▶ [WHAT YOU SHOULD DO]
Return the full text on the decline of work songs word for word, with nothing changed.

==== EXCERPT PROVIDED ====

I suspect that’s not entirely it, though, because assembly line manufacturing work isn’t actually dead in the West, not even close, and the work song is still gone from our halls. Tay pointed out that OSHA and hearing protection make it more difficult in many of those jobs to be connected to other workers and keep time on the song, and I think there’s definitely an element of truth to that, too.
But I think the death of the work songs go even deeper than that. See, work songs didn’t completely vanish as work became less dependent on keeping time together. They just turned into songs about the condition of working, and from there they turned into songs about unionization, workers’ rights songs, like the ones the Wobblies used to great effect in the 20s. And that happened in response to managers and bosses who see singing and talking and responded by trying to control workers and make that shit stop. Some of that is about controlling unionization but some of it is about control, full stop: pretending to oneself that workers only really exist while you pay them as cogs that produce labor, and anything else they do is a distraction from the labor you pay for.

==== RECORDS PROVIDED ====

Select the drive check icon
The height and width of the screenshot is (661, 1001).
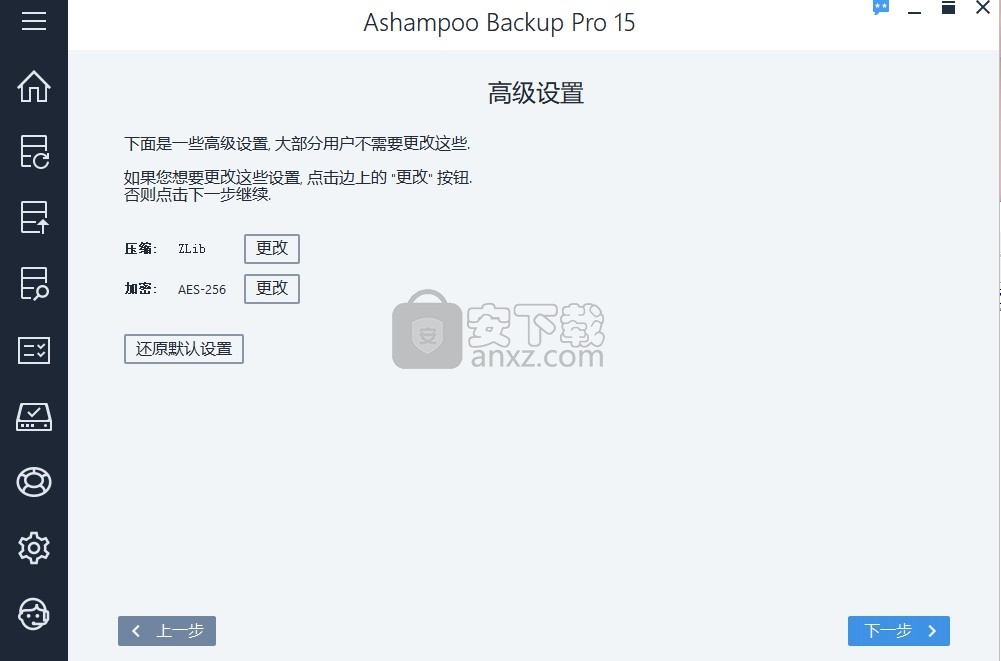(34, 416)
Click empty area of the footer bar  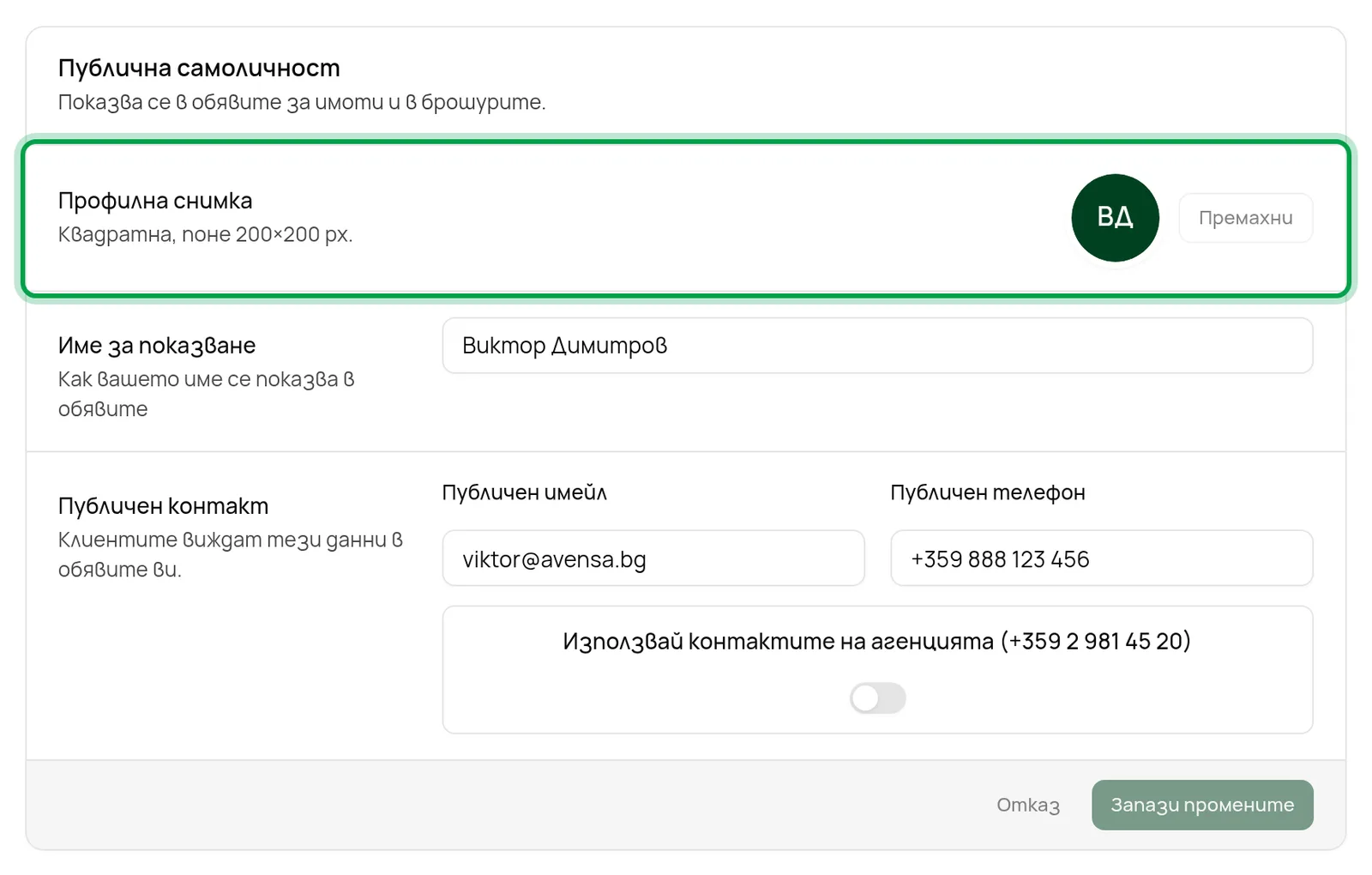497,805
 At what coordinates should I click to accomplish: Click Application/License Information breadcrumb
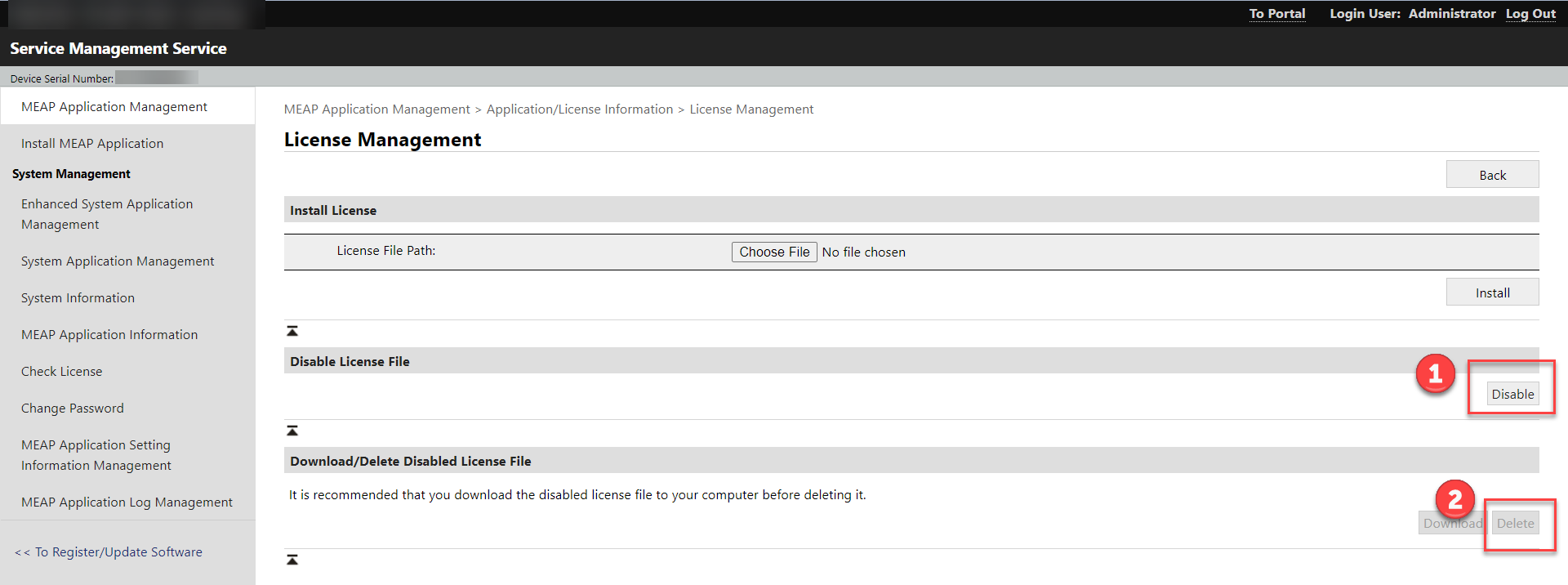[x=580, y=109]
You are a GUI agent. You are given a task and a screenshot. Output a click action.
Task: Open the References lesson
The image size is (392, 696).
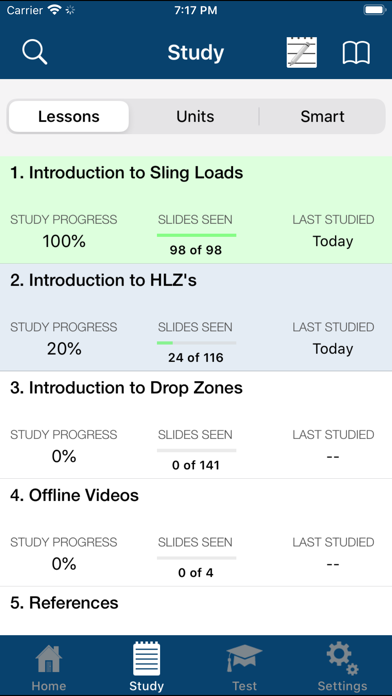(196, 610)
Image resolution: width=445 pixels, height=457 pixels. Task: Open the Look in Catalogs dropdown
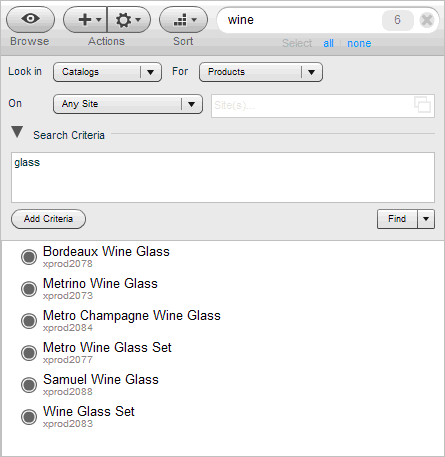[x=107, y=72]
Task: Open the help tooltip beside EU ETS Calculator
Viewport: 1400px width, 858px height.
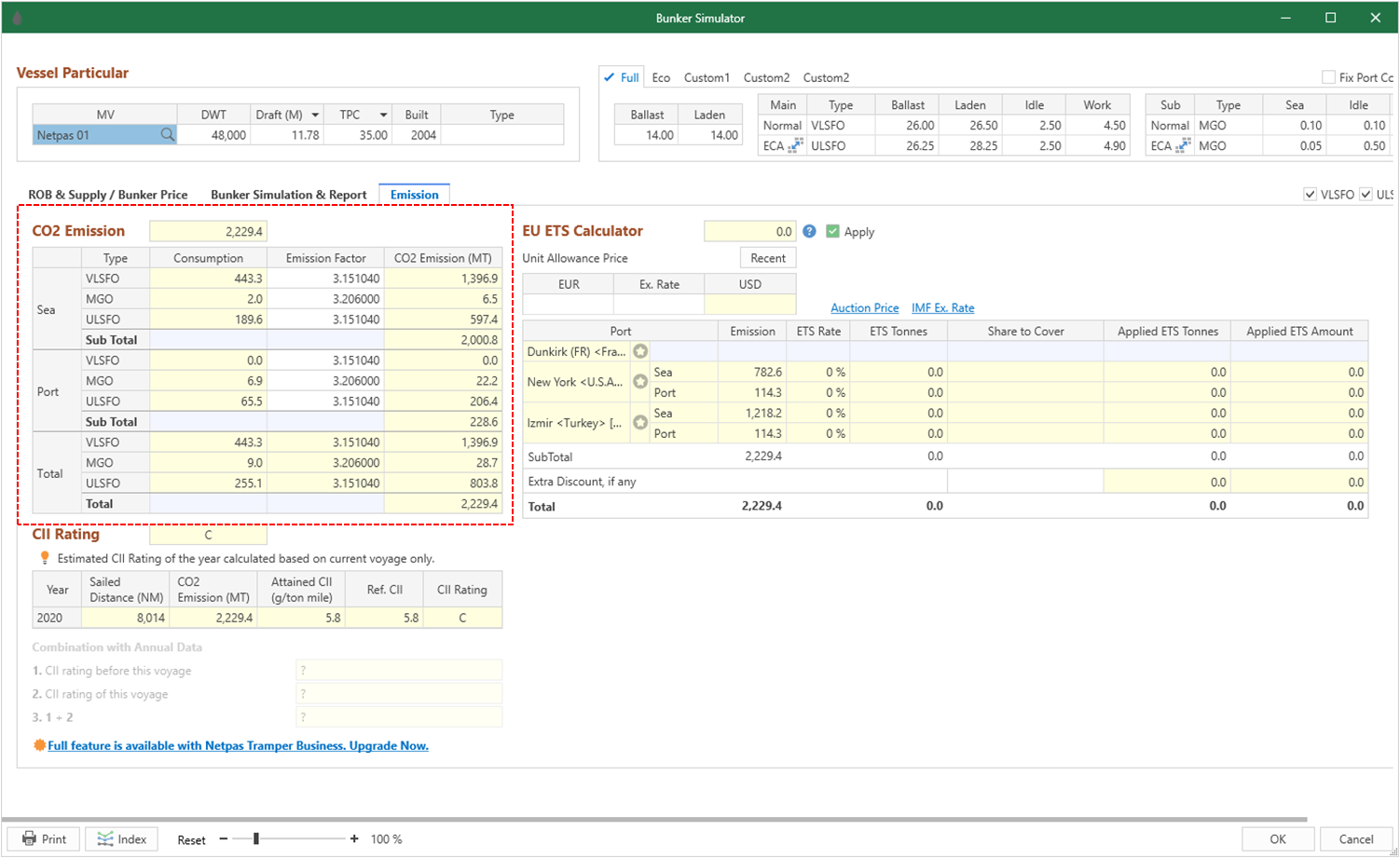Action: coord(809,231)
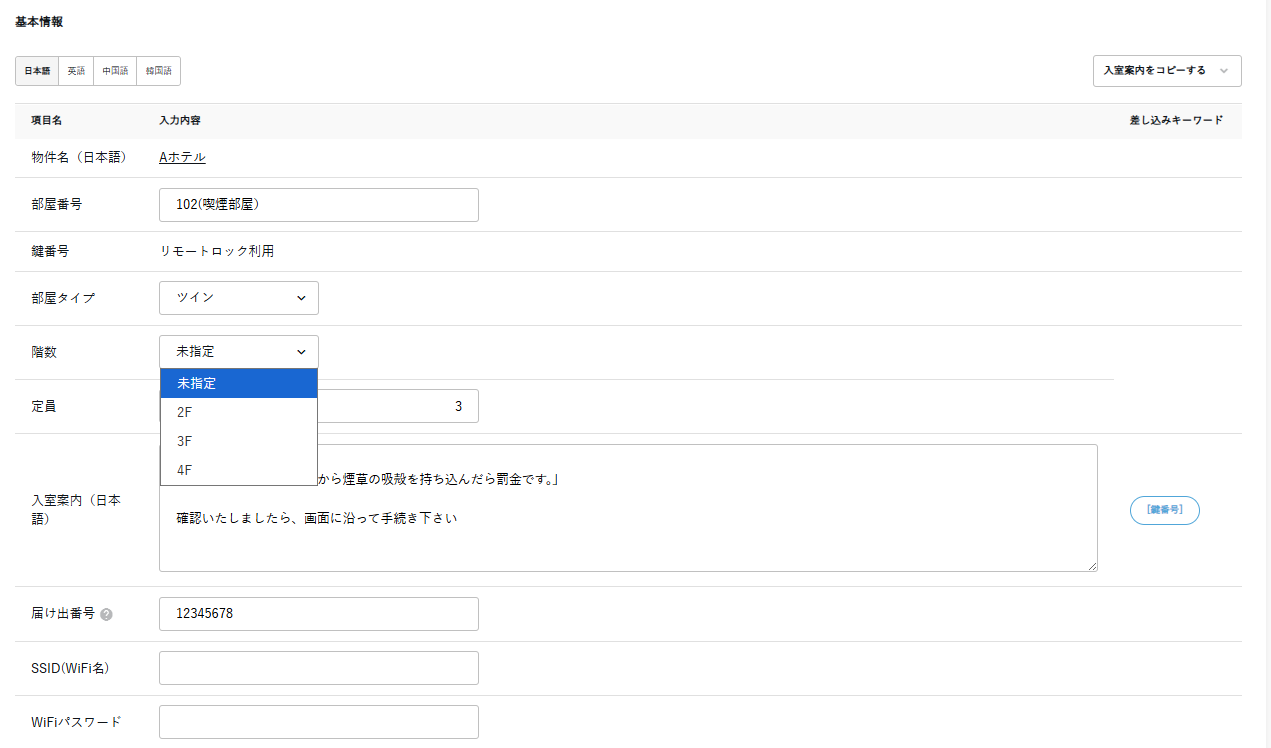
Task: Insert the [鍵番号] keyword
Action: click(1164, 510)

====

▶ [ANSWER AREA]
I suspect that’s not entirely it, though, because assembly line manufacturing work isn’t actually dead in the West, not even close, and the work song is still gone from our halls. Tay pointed out that OSHA and hearing protection make it more difficult in many of those jobs to be connected to other workers and keep time on the song, and I think there’s definitely an element of truth to that, too.
But I think the death of the work songs go even deeper than that. See, work songs didn’t completely vanish as work became less dependent on keeping time together. They just turned into songs about the condition of working, and from there they turned into songs about unionization, workers’ rights songs, like the ones the Wobblies used to great effect in the 20s. And that happened in response to managers and bosses who see singing and talking and responded by trying to control workers and make that shit stop. Some of that is about controlling unionization but some of it is about control, full stop: pretending to oneself that workers only really exist while you pay them as cogs that produce labor, and anything else they do is a distraction from the labor you pay for.